The wonder of bacteria

I just finished reading the bacterial diversity chapter from Freeman's Biological Science textbook (first edition) and found a few great tidbits of information. (disclaimer: I have received compensation from Freeman's publisher for reviews.)
  • Prochlorococcus, a bacteria discovered in 1988, "may be the most dominant life-form on the planet.
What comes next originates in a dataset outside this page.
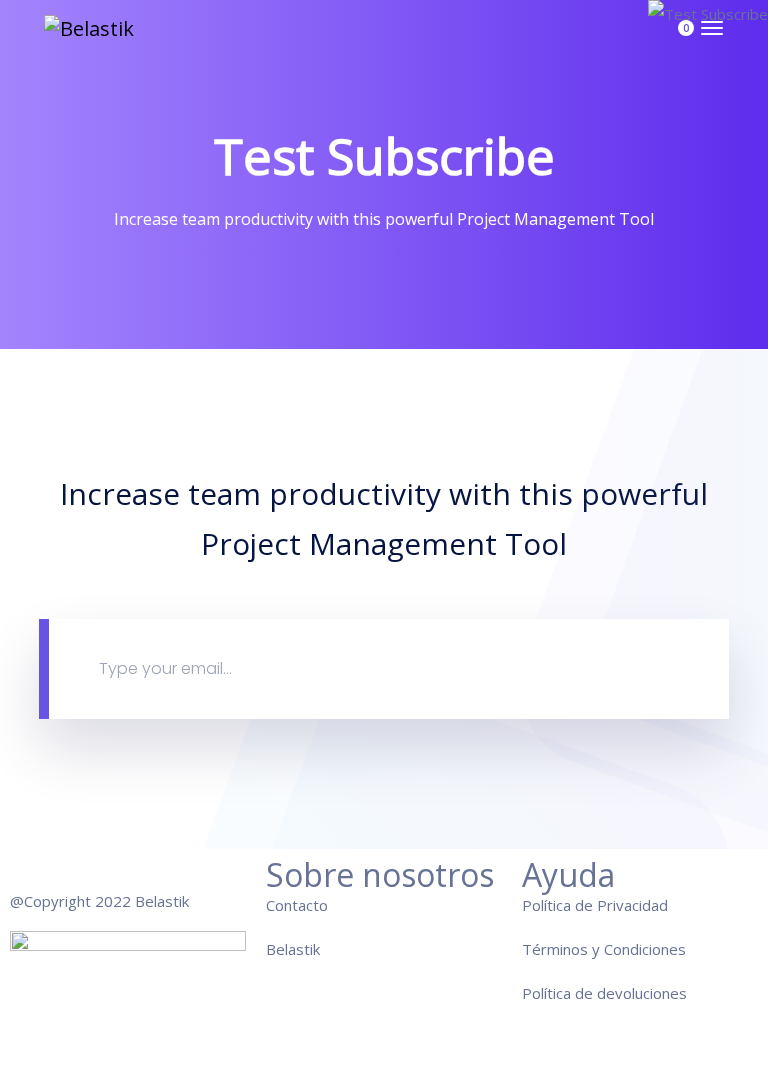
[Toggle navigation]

Oceanographers routinely find this organism at concentrations of 70,000 to 200,000 cells per milliliter of seawater."
  • There can be billions of microorganisms in a teaspoon of good soil.
  • Various species of bacteria and archaea can live in habitats ranging in temperature from 0C to over 110C.
  • Remember back to your intro bio class that talked about the Calvin cycle? Well, if not, the Calvin cycle is the mechanism plants use to turn carbon dioxide into complex organic molecules (the cycle is part of photosynthesis). The Calvin cycle is the only biochemical mechanism plants have to obtain carbon. Various bacteria have three alternate mechanisms to fix CO2 and turn it into organic molecules, and certain bacteria can use methane (CH3), carbon monoxide (CO), and methanol (CH3OH) as carbon sources instead of CO2. Take that, plants!
There are also some striking data on antibiotic resistance:
  • Penicillin was discovered by Alexander Fleming in 1928 and was put into mass production by the start of World War II.
  • "In 1941, 10,000 units of penicillin administered four times a day for four days cured pneumonia completely. Now, pneumonia patients who receive 24 million units of penicillin a day have a good chance of dying."
  • "In 1941 all strains of Staphylococcus aureus were treated effectively with penicillin. Today, 95 percent of the strains are unaffected by it."

1 comment:

Radagast said...

Importing comments:

Semantic Compositions
But does the CO2 want to be fixed? More so than the average dog or cat?